- _WHAT THIS TASK INVOLVES_:
Return, verbatim, the lines of the data below that run from the line containing "Task: Open повседневная category link" through the last line of the data, both ends included.

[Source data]
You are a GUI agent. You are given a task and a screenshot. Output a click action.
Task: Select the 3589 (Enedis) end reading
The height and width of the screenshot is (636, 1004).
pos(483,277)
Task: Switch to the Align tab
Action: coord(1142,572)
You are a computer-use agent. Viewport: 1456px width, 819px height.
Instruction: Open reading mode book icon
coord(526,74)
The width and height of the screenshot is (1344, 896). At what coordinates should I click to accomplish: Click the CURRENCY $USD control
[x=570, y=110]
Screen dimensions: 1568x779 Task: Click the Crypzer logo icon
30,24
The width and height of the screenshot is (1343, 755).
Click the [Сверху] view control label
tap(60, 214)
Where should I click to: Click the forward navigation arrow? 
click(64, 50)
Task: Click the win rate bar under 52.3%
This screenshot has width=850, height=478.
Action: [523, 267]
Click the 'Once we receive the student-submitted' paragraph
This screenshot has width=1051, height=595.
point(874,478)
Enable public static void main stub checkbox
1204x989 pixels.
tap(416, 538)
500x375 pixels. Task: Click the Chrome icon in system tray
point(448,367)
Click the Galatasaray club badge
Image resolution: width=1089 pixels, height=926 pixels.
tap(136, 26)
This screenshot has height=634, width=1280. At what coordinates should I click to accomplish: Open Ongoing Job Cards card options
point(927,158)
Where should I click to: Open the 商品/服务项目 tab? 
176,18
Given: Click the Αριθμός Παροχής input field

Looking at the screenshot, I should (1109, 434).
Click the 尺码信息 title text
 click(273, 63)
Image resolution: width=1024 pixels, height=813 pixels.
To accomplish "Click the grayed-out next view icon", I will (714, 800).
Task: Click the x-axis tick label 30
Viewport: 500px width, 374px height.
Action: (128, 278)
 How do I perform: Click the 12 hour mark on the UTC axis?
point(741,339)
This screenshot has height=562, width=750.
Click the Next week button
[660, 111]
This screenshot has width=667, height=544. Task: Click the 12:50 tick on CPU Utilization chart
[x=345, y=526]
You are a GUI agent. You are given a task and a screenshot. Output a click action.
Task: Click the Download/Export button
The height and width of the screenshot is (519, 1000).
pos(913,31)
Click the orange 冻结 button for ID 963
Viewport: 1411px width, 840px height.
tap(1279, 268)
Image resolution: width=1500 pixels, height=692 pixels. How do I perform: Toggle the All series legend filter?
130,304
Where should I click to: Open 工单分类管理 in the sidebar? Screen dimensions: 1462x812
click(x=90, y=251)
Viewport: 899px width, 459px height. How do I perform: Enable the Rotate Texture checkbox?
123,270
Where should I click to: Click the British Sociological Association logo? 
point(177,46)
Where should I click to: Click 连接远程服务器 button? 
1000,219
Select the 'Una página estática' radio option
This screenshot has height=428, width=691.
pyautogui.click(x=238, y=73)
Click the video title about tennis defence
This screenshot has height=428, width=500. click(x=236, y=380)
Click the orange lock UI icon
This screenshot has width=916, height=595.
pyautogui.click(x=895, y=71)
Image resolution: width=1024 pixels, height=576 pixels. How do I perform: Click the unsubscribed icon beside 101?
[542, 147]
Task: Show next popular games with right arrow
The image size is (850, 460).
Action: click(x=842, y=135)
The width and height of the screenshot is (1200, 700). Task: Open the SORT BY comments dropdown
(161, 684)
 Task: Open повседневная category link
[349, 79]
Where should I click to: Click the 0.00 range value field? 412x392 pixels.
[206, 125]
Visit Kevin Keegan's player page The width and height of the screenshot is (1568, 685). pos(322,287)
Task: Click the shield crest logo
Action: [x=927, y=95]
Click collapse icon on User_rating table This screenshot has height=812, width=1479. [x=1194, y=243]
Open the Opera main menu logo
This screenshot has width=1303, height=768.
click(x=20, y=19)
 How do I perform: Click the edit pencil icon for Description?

- _RESPONSE BELOW_:
 Task: Open повседневная category link
[349, 79]
Where should I click to: Click the 0.00 range value field? 412x392 pixels.
[206, 125]
Visit Kevin Keegan's player page The width and height of the screenshot is (1568, 685). pos(322,287)
Task: Click the shield crest logo
Action: [x=927, y=95]
Click collapse icon on User_rating table This screenshot has height=812, width=1479. [x=1194, y=243]
Open the Opera main menu logo
This screenshot has width=1303, height=768.
click(x=20, y=19)
 How do I perform: Click the edit pencil icon for Description?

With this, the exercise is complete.